Marcel Gros, por ejemplo, que ayer llenó el Bretón con sus aventuras de letras vocales, personajes fantásticos e historias imaginarias, es prueba de que se puede ser guiñol de carne y hueso o actor de trapo, lo mismo da; lo que importa es que la imaginación del artista y la del público sean de la misma materia de los sueños para volar juntas a vivir viejos y nuevos cuentos que casi nadie cuenta ya.

Sin ir más lejos, el de aquella niña con capa roja que yendo a casa de la abuelita se dejó engañar por el lobo... ¿Caperucita, otra vez? ¿Cuántas veces se ha contado este cuento? Muchas, miles, millones. Tantas como madres y padres se lo contaron a sus hijos. Comenzó como un cuento popular que pasaba de boca en boca, Charles Perrault lo hizo libro y los hermanos Grimm salvaron a la abuela y a la niña introduciendo al leñador. Incluso se hicieron películas.

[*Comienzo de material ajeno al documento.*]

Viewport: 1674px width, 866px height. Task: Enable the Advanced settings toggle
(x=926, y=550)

El clásico de los clásicos

«¿Vale la pena volver a contarlo? Creemos que sí», afirman los miembros de Teatro Teloncillo, compañía fundada en 1975 y dedicada al teatro infantil desde 1996. «Algo tiene este cuento que pasa de generación en generación. ¿Y cómo lo contaremos? A nuestra manera, jugando con los personajes, transformando el relato en una comedia de enredos dislocados. Nada es como debería ser».

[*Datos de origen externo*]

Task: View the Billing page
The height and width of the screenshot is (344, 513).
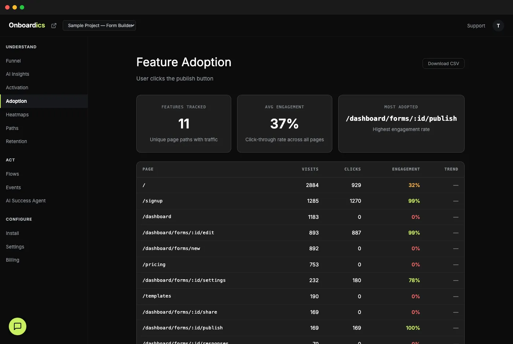Action: (12, 260)
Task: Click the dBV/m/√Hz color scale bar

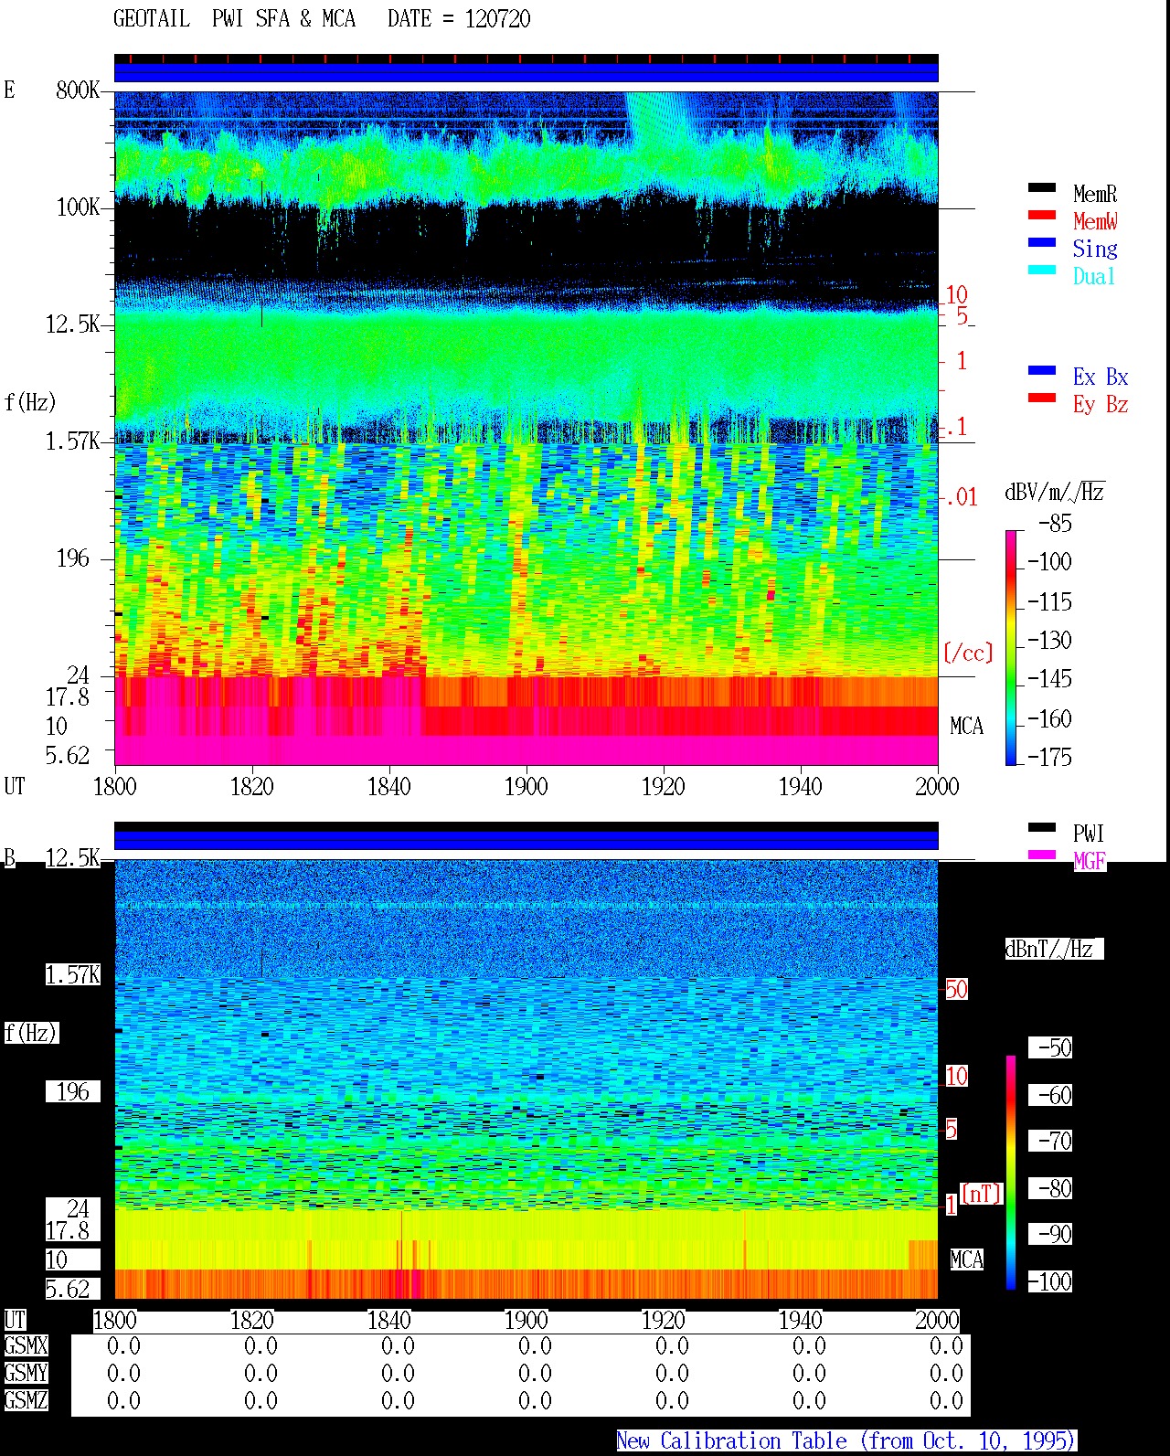Action: tap(1011, 647)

'Caperucita Roja, lo que nunca se contó' es un espectáculo de actores recomendado para niños a partir de cinco años y público familiar premiado en el festival Feten y ganador del certamen Barroco Infantil de Almagro. Su director es el argentino Claudio Hochman: «Volver a escribir y dirigir para Teloncillo me llena de alegría, motivación y entusiasmo. Caminamos juntos arriesgándonos con 'Kaspar', descubriendo con 'Marco Polo', creciendo con 'Josefina', divirtiéndonos con 'Los animales de don Baltasar'... Ahora un nuevo desafío con el clásico de los clásicos. Es bueno volver a casa, revisitar a los amigos, trabajar con actores que conozco y estoy seguro que volverán a sorprenderme. Sea por el camino más largo o por el camino más corto, aquí estamos, una vez más, en este inevitable juego del teatro».

Al juego del teatro también se juega hoy en Alfaro, con Peloponeso representando 'Los cuervos no se peinan', que ayer pudo verse en Santo Domingo. Y en Fuenmayor, 'Sonata Circus' de la Troupe de Malabó, que ayer estuvo en Calahorra. Otros dos cuentos para niños y niñas de cualquier tamaño y para títeres de todos los materiales. No importa si son de hilo, de guante o de varilla; estas marionetas cada vez son más y más grandes.